WHAT YOU WILL DO:
Return only what lies between the first line of the entries and the line containing "Given: Click the satellite", both lines included.

STUDY MATERIAL:
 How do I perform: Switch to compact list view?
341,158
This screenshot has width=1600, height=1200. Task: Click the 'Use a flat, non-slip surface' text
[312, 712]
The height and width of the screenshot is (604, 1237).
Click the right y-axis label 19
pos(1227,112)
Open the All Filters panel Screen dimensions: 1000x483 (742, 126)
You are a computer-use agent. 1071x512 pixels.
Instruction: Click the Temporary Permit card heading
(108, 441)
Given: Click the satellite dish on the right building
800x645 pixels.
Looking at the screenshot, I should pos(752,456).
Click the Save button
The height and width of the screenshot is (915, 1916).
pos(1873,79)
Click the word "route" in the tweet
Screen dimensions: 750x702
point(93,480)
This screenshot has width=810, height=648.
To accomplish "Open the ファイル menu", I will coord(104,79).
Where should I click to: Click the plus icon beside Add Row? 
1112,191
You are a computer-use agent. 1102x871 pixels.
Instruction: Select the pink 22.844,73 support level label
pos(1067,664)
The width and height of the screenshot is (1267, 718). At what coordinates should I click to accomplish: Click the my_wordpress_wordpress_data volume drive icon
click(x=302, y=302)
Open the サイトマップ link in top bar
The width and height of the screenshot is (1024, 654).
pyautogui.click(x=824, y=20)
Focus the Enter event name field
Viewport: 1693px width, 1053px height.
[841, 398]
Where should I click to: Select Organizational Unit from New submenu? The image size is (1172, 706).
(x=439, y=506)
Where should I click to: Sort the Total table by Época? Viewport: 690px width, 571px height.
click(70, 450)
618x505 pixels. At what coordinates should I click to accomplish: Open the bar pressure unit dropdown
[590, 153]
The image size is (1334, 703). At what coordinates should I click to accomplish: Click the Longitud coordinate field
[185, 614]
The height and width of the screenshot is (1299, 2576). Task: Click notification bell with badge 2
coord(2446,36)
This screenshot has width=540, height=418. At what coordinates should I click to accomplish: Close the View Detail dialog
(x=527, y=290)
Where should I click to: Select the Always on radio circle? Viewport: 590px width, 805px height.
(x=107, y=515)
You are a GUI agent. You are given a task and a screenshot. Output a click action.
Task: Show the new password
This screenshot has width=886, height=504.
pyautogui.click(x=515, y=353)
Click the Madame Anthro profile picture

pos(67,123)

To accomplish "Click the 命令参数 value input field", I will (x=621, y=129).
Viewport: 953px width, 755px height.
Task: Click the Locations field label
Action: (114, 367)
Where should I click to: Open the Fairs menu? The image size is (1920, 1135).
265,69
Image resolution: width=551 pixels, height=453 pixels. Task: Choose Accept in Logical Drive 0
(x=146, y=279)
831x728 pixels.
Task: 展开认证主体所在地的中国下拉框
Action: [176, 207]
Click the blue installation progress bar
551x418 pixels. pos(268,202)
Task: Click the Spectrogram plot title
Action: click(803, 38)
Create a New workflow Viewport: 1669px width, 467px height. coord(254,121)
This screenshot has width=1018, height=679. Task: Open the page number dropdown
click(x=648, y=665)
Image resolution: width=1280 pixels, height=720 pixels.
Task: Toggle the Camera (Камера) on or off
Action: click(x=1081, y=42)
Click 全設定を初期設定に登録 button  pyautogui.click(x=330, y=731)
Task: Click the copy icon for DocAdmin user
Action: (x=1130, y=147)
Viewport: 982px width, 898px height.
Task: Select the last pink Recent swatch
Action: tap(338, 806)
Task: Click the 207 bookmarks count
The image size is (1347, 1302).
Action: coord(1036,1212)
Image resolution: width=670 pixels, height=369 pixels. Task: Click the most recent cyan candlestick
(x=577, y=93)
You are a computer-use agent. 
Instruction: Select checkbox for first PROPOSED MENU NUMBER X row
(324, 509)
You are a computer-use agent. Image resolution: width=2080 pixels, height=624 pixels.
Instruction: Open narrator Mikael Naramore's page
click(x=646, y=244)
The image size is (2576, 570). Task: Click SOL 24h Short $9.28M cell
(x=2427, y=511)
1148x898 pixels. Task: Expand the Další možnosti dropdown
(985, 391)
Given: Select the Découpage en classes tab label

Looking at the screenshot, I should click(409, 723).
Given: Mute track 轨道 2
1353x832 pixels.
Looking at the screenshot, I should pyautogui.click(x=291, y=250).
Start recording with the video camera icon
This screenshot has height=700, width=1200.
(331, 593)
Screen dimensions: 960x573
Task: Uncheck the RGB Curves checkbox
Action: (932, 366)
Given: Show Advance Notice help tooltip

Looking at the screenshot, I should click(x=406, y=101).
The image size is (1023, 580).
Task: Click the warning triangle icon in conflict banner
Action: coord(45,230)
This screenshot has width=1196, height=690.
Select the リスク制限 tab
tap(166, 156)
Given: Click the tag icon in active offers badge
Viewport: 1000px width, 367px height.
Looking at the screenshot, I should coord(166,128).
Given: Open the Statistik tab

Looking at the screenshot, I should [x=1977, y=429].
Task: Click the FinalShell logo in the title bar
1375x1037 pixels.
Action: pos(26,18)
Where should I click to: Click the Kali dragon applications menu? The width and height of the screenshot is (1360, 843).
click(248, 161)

SOLUTION:
 How do I perform: Switch to compact list view?
341,158
This screenshot has width=1600, height=1200. Task: Click the 'Use a flat, non-slip surface' text
[312, 712]
The height and width of the screenshot is (604, 1237).
Click the right y-axis label 19
pos(1227,112)
Open the All Filters panel Screen dimensions: 1000x483 (742, 126)
You are a computer-use agent. 1071x512 pixels.
Instruction: Click the Temporary Permit card heading
(108, 441)
Given: Click the satellite dish on the right building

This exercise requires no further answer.